WHAT YOU WILL DO: From the line containing "You are a computer-use agent." to the last line of the records below, transcribe everything exactly, pictures excluded.

INPUT FOR THIS TASK:
▼▼▼
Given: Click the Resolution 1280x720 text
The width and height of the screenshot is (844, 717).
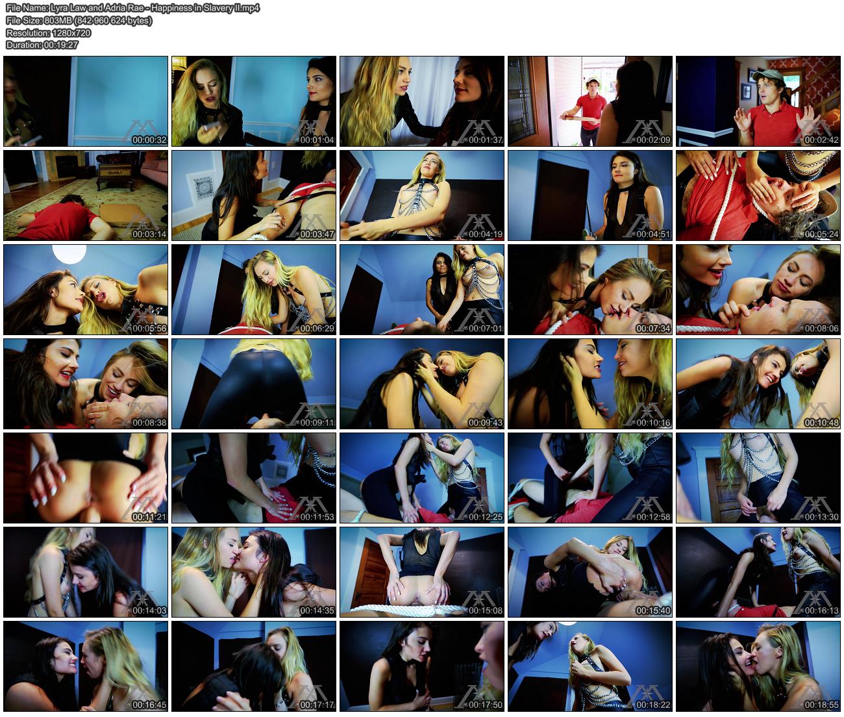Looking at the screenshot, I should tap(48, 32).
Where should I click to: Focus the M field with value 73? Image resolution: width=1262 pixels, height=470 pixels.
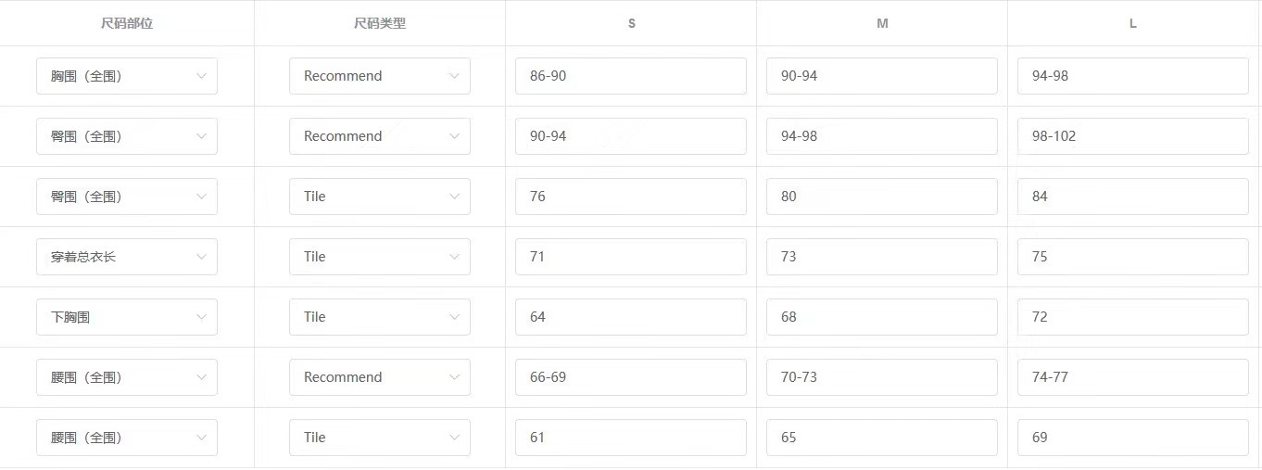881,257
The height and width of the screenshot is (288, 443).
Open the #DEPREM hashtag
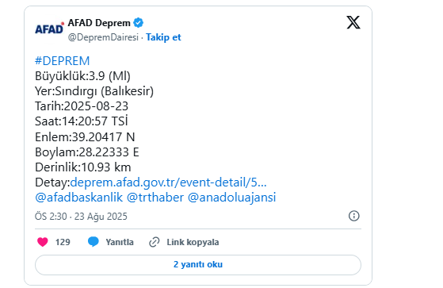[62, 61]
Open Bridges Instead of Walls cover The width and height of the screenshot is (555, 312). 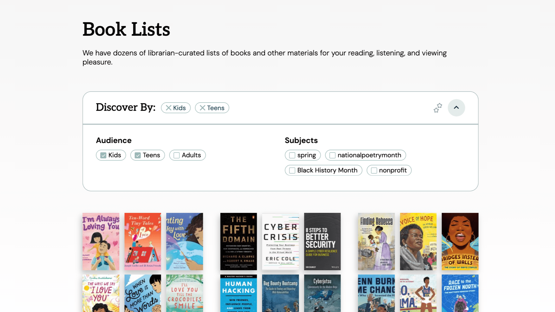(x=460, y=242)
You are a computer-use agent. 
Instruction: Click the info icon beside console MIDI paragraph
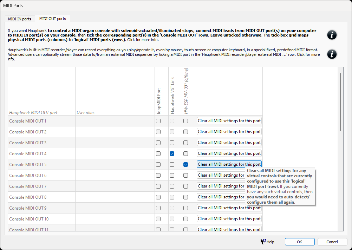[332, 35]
▲▲▲
RESPONSE AREA:
You are a computer-use agent. 
Instruction: Click the info icon beside console MIDI paragraph
[332, 35]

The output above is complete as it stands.